▶ Problem to work on
Please copy the listing from the line with "Image resolution: width=711" to the line with "pos(347,386)", keeping every character as it stands.

▶ Supplied records
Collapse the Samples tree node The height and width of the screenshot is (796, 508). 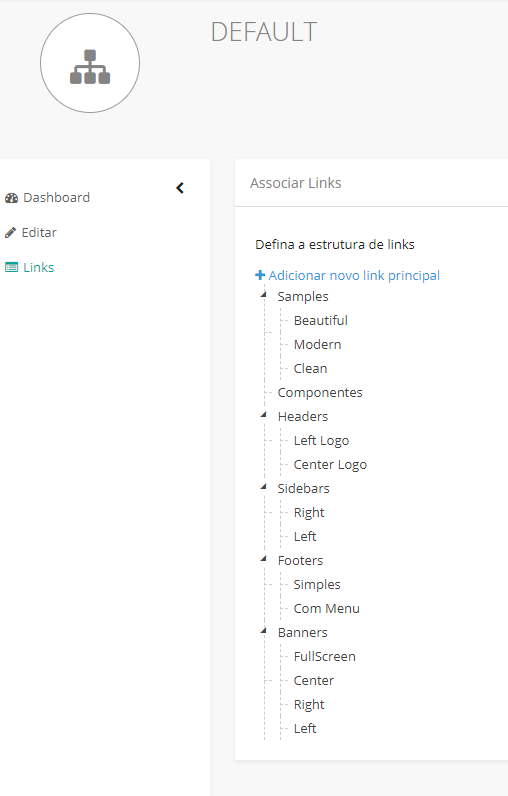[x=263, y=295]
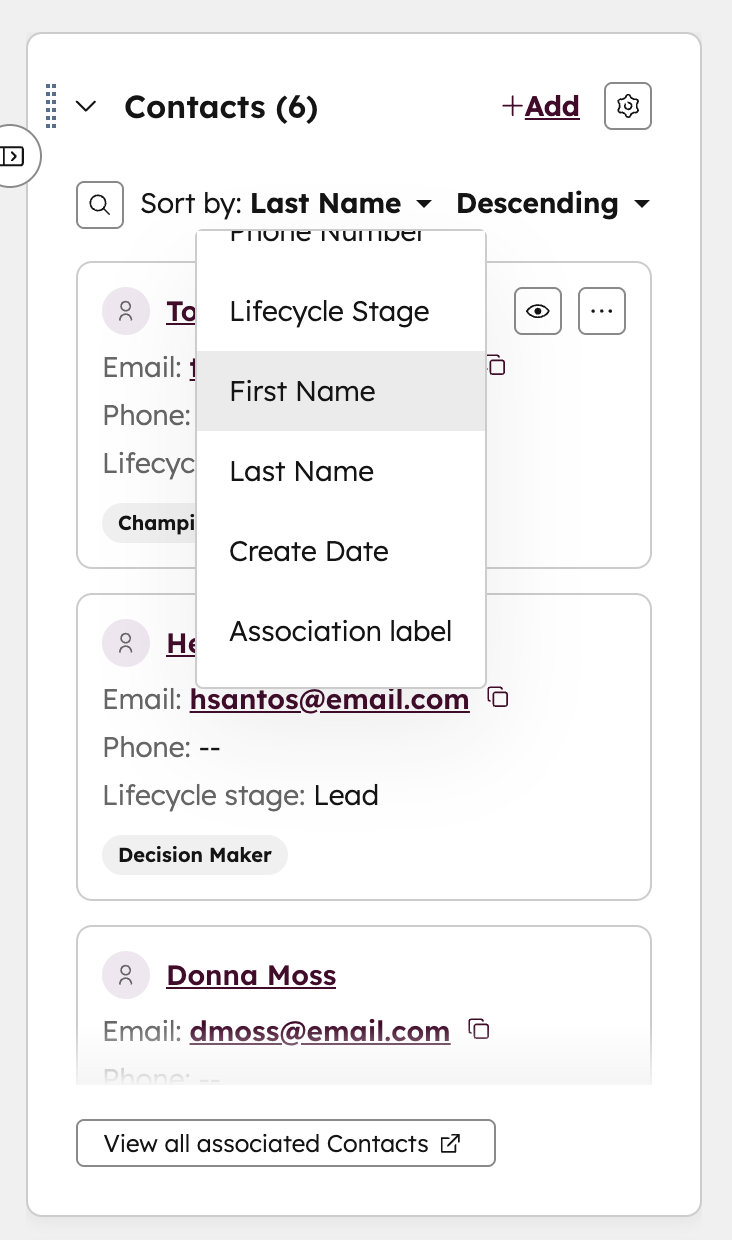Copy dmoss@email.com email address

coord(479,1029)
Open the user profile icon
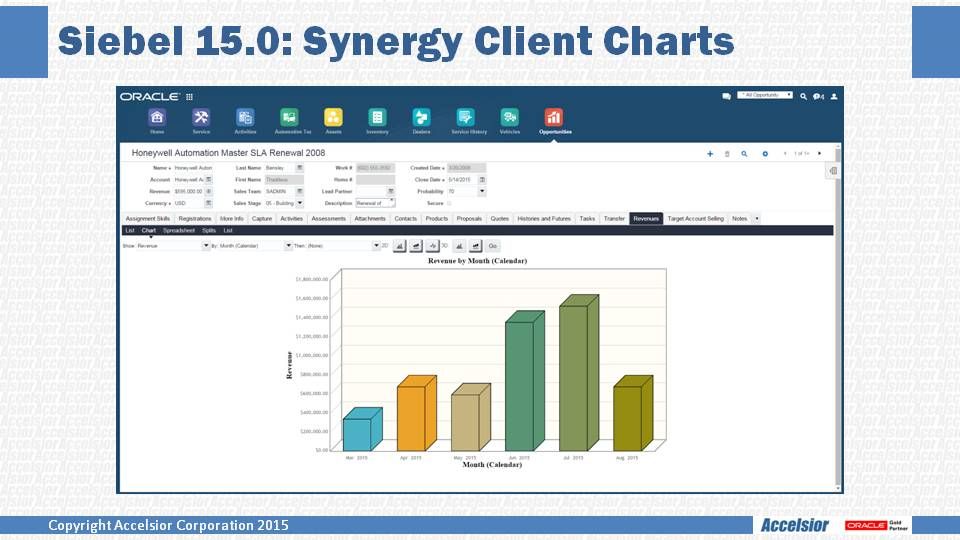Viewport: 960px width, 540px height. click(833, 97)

* * *

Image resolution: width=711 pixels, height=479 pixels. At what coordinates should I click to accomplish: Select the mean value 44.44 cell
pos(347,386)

▶ Task response
Image resolution: width=711 pixels, height=479 pixels. At what coordinates should I click to accomplish: Select the mean value 44.44 cell
pos(347,386)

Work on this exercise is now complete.